Saved data entries
·····
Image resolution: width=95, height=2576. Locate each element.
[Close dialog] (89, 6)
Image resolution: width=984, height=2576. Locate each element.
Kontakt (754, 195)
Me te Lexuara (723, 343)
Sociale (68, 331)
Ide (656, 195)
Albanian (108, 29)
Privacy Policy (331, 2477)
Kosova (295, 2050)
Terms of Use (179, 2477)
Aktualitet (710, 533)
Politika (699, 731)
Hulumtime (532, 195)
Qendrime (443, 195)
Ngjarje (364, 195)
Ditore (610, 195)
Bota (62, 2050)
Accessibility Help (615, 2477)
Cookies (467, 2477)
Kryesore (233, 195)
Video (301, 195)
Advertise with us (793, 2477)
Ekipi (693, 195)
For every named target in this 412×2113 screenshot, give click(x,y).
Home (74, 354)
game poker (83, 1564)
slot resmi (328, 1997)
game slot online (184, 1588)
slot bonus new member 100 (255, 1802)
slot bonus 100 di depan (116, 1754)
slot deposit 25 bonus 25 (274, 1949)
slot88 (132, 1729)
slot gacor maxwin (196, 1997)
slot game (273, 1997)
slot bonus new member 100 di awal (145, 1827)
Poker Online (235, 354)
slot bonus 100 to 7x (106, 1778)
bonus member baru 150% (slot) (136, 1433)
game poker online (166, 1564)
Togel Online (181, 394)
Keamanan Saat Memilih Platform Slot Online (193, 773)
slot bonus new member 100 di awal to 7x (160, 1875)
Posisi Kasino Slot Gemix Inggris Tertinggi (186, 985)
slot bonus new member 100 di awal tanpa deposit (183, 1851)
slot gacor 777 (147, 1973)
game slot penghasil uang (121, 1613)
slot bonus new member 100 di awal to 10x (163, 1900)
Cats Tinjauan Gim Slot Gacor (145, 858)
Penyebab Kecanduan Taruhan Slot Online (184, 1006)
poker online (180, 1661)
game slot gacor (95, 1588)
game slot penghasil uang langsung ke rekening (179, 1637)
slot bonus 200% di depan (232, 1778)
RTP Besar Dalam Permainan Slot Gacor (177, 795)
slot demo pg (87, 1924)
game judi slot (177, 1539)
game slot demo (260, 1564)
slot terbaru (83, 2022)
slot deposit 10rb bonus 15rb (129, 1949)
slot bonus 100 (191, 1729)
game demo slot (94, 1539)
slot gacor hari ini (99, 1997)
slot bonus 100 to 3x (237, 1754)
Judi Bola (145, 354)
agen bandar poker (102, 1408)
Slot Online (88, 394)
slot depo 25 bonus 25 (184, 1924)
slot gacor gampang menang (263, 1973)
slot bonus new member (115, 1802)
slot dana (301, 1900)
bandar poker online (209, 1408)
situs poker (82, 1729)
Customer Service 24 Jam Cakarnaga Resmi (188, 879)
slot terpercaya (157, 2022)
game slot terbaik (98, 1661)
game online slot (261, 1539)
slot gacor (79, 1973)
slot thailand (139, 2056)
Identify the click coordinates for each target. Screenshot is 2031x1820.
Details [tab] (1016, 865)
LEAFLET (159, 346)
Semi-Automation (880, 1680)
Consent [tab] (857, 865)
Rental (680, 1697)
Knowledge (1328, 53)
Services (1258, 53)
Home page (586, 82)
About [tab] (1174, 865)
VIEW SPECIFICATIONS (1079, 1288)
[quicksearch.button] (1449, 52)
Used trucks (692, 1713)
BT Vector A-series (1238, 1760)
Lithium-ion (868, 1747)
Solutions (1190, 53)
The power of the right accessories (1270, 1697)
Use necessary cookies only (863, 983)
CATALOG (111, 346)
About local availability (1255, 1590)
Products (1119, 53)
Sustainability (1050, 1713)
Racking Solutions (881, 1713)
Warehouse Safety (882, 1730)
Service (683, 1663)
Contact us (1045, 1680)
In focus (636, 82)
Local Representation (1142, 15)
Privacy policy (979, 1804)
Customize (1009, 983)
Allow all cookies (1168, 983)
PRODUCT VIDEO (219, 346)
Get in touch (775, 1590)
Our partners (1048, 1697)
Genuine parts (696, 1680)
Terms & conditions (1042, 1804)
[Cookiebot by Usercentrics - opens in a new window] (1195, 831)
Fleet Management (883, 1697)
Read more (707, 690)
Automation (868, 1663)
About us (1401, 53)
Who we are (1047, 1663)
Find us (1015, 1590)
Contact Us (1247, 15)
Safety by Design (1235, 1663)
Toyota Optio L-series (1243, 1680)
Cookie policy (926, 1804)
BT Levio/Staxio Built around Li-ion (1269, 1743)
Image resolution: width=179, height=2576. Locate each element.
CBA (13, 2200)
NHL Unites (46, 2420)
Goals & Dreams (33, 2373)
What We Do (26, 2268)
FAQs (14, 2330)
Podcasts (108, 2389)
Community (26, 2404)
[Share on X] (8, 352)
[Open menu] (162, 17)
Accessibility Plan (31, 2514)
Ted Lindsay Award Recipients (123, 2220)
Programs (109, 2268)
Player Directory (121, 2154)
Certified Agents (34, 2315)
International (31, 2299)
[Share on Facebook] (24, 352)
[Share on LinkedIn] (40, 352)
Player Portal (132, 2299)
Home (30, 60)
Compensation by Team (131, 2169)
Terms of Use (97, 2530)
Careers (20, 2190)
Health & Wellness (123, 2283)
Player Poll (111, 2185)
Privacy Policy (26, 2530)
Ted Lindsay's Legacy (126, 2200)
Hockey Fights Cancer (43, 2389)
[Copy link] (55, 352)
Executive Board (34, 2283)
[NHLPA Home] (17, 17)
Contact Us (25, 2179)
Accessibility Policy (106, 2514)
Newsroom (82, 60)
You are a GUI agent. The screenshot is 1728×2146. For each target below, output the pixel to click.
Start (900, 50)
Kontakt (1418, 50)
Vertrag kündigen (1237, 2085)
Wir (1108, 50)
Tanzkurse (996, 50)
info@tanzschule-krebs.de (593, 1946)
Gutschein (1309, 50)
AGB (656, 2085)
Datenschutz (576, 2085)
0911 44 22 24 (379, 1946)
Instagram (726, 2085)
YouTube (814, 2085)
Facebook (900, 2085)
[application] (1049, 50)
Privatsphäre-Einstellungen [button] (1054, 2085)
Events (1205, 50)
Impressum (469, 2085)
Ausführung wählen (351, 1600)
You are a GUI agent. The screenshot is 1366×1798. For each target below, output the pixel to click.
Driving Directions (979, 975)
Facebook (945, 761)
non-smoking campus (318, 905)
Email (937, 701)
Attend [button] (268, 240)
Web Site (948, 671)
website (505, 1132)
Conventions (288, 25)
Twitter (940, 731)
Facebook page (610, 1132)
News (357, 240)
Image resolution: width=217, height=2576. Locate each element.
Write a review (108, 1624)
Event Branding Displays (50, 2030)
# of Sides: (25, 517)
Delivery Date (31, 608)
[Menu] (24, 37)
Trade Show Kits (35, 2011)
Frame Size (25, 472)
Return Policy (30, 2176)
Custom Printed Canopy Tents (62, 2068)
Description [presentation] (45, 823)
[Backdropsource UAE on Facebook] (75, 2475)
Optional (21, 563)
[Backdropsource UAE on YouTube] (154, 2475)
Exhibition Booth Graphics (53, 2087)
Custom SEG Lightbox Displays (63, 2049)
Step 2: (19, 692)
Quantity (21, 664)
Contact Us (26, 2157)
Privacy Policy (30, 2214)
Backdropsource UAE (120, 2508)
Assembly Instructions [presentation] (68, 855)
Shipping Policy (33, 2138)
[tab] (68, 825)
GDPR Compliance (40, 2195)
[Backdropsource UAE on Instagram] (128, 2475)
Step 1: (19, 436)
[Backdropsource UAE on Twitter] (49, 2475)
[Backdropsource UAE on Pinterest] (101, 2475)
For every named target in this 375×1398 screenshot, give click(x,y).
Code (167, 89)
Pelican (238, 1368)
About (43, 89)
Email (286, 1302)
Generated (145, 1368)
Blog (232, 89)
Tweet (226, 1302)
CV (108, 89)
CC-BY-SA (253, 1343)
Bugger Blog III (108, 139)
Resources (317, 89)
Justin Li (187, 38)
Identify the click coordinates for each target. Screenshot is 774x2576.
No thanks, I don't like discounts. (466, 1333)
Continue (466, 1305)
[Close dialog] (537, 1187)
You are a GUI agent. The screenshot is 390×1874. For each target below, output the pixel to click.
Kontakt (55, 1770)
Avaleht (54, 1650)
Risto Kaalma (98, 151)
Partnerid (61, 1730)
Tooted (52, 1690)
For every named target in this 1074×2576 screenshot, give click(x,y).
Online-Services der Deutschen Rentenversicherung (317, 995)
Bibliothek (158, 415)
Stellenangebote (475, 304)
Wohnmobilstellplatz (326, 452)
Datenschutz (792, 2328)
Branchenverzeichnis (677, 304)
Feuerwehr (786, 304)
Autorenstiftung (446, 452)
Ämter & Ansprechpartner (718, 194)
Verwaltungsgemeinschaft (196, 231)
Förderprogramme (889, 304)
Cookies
·····
## Instructions to follow
Print, from the entries above, the line with "Certified Agents (34, 2315)", the line with "Newsroom (82, 60)" and all lines between them, exactly and with nothing else.

## Result below
Certified Agents (34, 2315)
International (31, 2299)
[Share on Facebook] (24, 352)
[Share on LinkedIn] (40, 352)
Player Portal (132, 2299)
Home (30, 60)
Compensation by Team (131, 2169)
Terms of Use (97, 2530)
Careers (20, 2190)
Health & Wellness (123, 2283)
Player Poll (111, 2185)
Privacy Policy (26, 2530)
Ted Lindsay's Legacy (126, 2200)
Hockey Fights Cancer (43, 2389)
[Copy link] (55, 352)
Executive Board (34, 2283)
[NHLPA Home] (17, 17)
Contact Us (25, 2179)
Accessibility Policy (106, 2514)
Newsroom (82, 60)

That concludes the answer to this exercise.